Francois Marie Voltaire, the French agnostic, said that Christianity would not survive him by a hundred years, yet a hundred years after his death, the Geneva Bible Society purchased his old home and, upon Voltaire’s own press, printed a complete edition of the Bible. A hundred years after his death, the first edition of his works sold for the equivalent of eleven U.S. cents in a Paris flea market while the Czar of Russia paid $500,000 USD for Codex Sinaticus, a Greek manuscript of the Bible.
Voltaire was neither the first nor the last to attack the Bible, striving to deal it such a blow that it would be set aside once and for all. And Jeremiah, the prophet, tells us how Jehoiakim, the king, didn’t happen to like what he heard, which Jeremiah had written, and took his penknife, cut up the parchment, and threw it into the fire. Jeremiah simply rewrote the book which has long since survived the king.
Upon occasion kings and rulers have ordered the Bible destroyed. Diocletian, the Roman emperor, passed a law in 303 A.D., ordering all Bibles to be collected and destroyed, yet a decade after that, Diocletian was succeeded by Constantine, who declared Christianity to be the state religion and pagan temples were turned into churches.
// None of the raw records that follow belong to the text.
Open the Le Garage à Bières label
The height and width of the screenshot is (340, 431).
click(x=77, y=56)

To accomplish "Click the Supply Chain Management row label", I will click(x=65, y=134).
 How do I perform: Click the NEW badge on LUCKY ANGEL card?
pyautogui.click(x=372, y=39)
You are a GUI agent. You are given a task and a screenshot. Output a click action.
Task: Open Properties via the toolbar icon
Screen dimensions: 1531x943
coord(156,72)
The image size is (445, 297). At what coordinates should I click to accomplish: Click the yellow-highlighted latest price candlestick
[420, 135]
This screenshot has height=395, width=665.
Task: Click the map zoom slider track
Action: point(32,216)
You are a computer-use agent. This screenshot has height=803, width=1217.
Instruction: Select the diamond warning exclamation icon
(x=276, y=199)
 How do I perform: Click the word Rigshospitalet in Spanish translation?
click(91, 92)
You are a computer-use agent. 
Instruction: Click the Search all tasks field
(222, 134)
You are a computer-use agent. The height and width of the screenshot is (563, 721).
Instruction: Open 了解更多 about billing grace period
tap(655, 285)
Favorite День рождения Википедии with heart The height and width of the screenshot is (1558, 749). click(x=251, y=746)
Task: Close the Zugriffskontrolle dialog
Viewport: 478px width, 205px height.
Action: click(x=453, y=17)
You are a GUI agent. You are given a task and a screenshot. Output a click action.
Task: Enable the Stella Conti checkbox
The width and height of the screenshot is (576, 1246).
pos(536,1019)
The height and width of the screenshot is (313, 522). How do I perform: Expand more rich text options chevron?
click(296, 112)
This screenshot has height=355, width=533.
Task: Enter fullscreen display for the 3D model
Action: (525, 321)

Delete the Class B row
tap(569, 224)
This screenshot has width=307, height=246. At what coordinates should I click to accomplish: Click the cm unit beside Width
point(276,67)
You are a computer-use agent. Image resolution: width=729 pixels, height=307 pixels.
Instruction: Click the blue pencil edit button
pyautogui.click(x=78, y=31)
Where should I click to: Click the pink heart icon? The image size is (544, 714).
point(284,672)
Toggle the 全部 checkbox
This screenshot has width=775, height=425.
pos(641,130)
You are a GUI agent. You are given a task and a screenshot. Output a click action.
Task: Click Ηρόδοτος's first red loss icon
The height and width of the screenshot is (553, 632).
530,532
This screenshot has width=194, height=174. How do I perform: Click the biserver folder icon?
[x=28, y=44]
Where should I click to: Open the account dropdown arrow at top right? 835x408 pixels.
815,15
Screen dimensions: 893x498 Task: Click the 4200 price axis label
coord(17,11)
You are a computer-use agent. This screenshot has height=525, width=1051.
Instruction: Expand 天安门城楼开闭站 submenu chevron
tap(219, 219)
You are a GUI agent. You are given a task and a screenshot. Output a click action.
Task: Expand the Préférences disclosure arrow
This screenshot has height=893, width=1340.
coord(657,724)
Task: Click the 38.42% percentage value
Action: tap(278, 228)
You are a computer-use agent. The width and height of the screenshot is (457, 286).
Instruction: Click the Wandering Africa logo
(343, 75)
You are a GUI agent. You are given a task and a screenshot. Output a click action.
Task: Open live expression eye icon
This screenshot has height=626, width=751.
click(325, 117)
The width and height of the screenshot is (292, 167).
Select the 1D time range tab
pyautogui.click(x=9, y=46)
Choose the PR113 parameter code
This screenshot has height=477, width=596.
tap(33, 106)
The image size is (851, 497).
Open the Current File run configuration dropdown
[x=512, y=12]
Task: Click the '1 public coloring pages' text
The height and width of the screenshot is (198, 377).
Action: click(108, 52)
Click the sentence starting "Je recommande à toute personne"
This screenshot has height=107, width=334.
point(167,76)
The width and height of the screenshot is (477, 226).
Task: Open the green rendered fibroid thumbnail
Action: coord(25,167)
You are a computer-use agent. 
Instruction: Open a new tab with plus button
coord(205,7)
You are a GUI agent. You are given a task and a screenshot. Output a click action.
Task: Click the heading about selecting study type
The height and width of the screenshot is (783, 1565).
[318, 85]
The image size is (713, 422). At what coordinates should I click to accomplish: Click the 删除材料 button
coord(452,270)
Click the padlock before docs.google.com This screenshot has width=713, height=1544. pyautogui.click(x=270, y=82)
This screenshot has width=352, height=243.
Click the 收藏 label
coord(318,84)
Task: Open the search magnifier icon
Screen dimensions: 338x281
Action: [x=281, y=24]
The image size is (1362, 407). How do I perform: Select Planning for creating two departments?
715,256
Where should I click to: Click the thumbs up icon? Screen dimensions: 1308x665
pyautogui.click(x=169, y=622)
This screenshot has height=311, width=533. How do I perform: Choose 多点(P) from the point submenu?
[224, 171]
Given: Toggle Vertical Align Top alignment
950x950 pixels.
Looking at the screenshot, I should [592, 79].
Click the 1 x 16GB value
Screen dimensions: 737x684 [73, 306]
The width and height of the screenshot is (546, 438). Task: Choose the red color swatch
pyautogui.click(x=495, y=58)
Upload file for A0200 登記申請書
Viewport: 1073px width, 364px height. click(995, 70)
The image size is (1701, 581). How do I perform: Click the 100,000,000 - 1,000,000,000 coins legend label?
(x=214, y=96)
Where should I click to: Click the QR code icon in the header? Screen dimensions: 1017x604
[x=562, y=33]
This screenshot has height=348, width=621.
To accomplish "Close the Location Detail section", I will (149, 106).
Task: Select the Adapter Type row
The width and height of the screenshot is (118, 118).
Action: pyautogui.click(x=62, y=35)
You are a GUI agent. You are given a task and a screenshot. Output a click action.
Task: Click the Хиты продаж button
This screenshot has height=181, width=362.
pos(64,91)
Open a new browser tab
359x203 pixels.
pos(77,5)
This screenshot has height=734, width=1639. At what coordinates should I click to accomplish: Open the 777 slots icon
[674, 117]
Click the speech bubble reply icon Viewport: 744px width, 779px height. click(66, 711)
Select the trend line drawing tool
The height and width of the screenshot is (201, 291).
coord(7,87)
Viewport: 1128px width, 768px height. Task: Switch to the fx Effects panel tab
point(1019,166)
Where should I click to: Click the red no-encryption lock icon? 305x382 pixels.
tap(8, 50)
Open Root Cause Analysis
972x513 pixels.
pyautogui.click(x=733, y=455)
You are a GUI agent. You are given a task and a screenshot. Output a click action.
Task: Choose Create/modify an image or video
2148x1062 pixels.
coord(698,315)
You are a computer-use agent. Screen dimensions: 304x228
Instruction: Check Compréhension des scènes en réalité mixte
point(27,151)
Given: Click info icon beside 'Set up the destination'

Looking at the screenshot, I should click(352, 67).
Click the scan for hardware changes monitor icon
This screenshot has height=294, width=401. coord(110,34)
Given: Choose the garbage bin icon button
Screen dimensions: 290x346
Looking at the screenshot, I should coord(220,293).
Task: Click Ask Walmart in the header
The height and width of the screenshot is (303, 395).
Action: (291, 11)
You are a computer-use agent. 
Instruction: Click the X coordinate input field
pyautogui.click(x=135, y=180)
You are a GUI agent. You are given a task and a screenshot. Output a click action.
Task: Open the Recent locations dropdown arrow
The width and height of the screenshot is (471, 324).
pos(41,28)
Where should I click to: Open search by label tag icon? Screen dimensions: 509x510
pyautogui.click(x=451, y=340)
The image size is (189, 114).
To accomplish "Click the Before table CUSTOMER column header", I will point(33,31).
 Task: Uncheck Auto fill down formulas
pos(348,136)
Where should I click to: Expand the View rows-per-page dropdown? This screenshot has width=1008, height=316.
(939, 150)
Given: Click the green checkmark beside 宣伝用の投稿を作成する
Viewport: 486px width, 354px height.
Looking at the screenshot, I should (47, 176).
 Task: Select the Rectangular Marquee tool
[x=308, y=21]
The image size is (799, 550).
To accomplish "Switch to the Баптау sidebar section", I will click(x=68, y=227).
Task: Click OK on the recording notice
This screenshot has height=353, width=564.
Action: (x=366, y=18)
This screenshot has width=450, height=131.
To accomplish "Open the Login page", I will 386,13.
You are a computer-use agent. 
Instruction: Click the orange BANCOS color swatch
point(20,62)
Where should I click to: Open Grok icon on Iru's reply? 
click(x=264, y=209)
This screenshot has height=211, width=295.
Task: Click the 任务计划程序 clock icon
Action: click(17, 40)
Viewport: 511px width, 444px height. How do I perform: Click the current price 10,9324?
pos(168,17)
Someone put it poetically:
Last eve I passed beside a blacksmith’s/ And heard the anvil ring the vespered chime,/ Then looking in, I saw upon the floor/ Old hammers worn with beating years of time./ “How many anvils have you had?” said I, “To wear and batter all these hammers so.”/ “Just one,” said he; then, with a twinkling eye‑‑/ “The anvil wears the hammers out, you know./ And so, thought I, the anvil of God’s word/ For ages skeptic blows have beat upon;/ Yet though the noise of falling blows was heard,/ The anvil is unharmed‑‑the hammer’s gone.”
For the word of God is living and active. Sharper than any double-edged sword, it penetrates even to dividing soul and spirit, joints and marrow; it judges the thoughts and attitudes of the heart. Hebrews 4:12
The first book to be printed by Johann Guttenberg and the first book to be taken to the moon by Astronaut Ed Mitchell was a Bible. No other book in all history has been so much in demand by so many and has endured the test of time.
Why? There is but one reason: This book is no ordinary book. Given by God, it has an authority that rings loud and clear. No other book so lucidly tells me of my own sinful condition but dashes the despair by telling me how salvation and forgiveness are possible through Jesus Christ.
The indestructibility of the Bible is one of the witnesses to the authority of this book; and, ultimately, you accept this authority by faith and submit to it, or else you reject it, which is like refusing to recognize the periodic chart of the elements, or refusing to acknowledge the metallic pull of the north pole or the warmth of the sun.
But the argument for the authority of the Word doesn’t stop with the simple fact that it has outlived its critics. There are five powerful voices which are all external testimonies to this authority:
1) The fulfillment of the prophecies of the Bible, documented and verified by secular history, such as the establishment of the modern state of Israel;
2) The spade of the archaeologist, which has only supported the historical statements of the Bible, such as the existence of the Hittites, the names of Biblical characters and secular rulers such as Nebuchadnezzar, Belshazzar, Abraham, and David;
3) Science also verifies the statements that the Bible makes;
4) The abundance of manuscript evidence supporting the integrity of the text itself; and
5) Changed lives, which can support the simple allegation that it works. Yes, the issue of authority is tremendously important!